JFEスチールの柿木厚司社長
米トランプ政権が保護主義的な通商政策を強めている。鉄鋼・アルミ製品への高関税に加え、自動車や自動車部品でも新たな関税を課す検討に入った。欧州連合(EU)などは対抗措置を取る構えを見せている。世界に広がる保護主義の影響は。鉄鋼メーカーでつくる日本鉄鋼連盟会長に就任したJFEスチールの柿木厚司社長(65)に聞いた。

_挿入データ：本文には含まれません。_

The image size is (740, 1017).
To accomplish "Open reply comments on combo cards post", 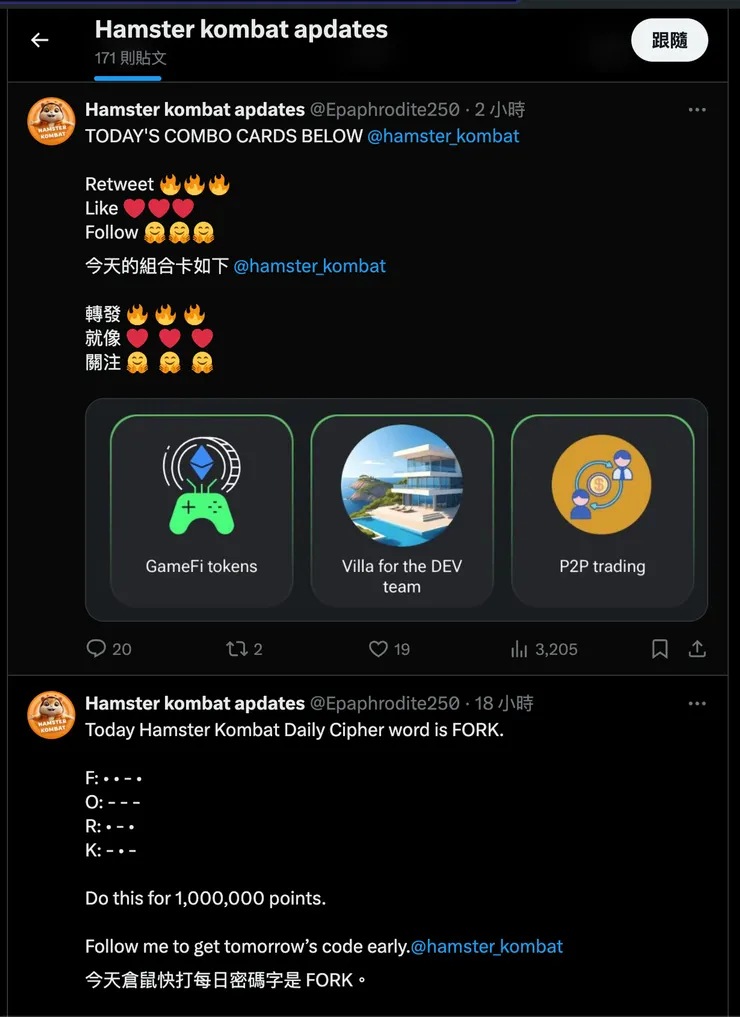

――米国が鉄鋼・アルミ製品への高関税措置の対象国を広げています。
「EUやトルコなどが対抗措置を検討し始めた。保護主義的な動きが加速することは、我々鉄鋼業界にとっては一番怖いことだ」
「日本の粗鋼生産量は年間約1億トンで、内需は5千万~6千万トンほど。これ以外は東南アジアなどに輸出している。保護主義が広がって、様々な国が『もう輸入しないぞ』となると、その分がどこかの市場に流れ込み、混乱するだろう。ただ、どの国がどう輸出してどう混乱するのかは、変数が多すぎてなかなか読めない。鉄鋼業界にとって非常に難しい問題だ」
――世界の粗鋼生産量の半分を占め、鉄鋼市況に大きな影響を与えてきた中国に対しても、米国は貿易赤字の削減を求めています。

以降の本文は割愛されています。